The reply must reproduce each line below exactly.

Saved data entries:
>>

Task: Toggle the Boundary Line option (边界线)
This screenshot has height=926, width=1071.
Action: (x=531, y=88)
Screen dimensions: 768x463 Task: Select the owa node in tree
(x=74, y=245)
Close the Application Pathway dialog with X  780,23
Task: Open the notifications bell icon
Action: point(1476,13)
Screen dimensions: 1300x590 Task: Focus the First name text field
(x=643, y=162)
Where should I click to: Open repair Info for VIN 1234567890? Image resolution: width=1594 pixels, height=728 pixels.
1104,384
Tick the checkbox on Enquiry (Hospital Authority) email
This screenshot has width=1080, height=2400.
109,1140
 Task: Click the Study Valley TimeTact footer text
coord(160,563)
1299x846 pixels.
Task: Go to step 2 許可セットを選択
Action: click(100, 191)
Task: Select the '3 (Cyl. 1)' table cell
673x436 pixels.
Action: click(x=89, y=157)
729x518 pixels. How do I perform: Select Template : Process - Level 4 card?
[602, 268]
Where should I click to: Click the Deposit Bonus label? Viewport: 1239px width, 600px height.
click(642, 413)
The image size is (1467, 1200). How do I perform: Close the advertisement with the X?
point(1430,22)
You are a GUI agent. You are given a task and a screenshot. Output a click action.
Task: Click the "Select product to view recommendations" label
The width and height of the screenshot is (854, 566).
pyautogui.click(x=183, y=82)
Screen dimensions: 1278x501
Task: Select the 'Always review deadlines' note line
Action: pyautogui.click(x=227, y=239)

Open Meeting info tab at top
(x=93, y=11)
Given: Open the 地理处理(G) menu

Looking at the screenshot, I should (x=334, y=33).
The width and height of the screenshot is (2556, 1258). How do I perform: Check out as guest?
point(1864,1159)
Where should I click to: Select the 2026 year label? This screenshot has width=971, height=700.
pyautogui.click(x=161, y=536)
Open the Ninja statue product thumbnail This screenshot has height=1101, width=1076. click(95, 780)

<<

● **RESPONSE BOX**:
Task: Toggle the Boundary Line option (边界线)
This screenshot has height=926, width=1071.
Action: (x=531, y=88)
Screen dimensions: 768x463 Task: Select the owa node in tree
(x=74, y=245)
Close the Application Pathway dialog with X  780,23
Task: Open the notifications bell icon
Action: point(1476,13)
Screen dimensions: 1300x590 Task: Focus the First name text field
(x=643, y=162)
Where should I click to: Open repair Info for VIN 1234567890? Image resolution: width=1594 pixels, height=728 pixels.
1104,384
Tick the checkbox on Enquiry (Hospital Authority) email
This screenshot has width=1080, height=2400.
109,1140
 Task: Click the Study Valley TimeTact footer text
coord(160,563)
1299x846 pixels.
Task: Go to step 2 許可セットを選択
Action: click(100, 191)
Task: Select the '3 (Cyl. 1)' table cell
673x436 pixels.
Action: click(x=89, y=157)
729x518 pixels. How do I perform: Select Template : Process - Level 4 card?
[602, 268]
Where should I click to: Click the Deposit Bonus label? Viewport: 1239px width, 600px height.
click(642, 413)
The image size is (1467, 1200). How do I perform: Close the advertisement with the X?
point(1430,22)
You are a GUI agent. You are given a task and a screenshot. Output a click action.
Task: Click the "Select product to view recommendations" label
The width and height of the screenshot is (854, 566).
pyautogui.click(x=183, y=82)
Screen dimensions: 1278x501
Task: Select the 'Always review deadlines' note line
Action: pyautogui.click(x=227, y=239)

Open Meeting info tab at top
(x=93, y=11)
Given: Open the 地理处理(G) menu

Looking at the screenshot, I should (x=334, y=33).
The width and height of the screenshot is (2556, 1258). How do I perform: Check out as guest?
point(1864,1159)
Where should I click to: Select the 2026 year label? This screenshot has width=971, height=700.
pyautogui.click(x=161, y=536)
Open the Ninja statue product thumbnail This screenshot has height=1101, width=1076. click(95, 780)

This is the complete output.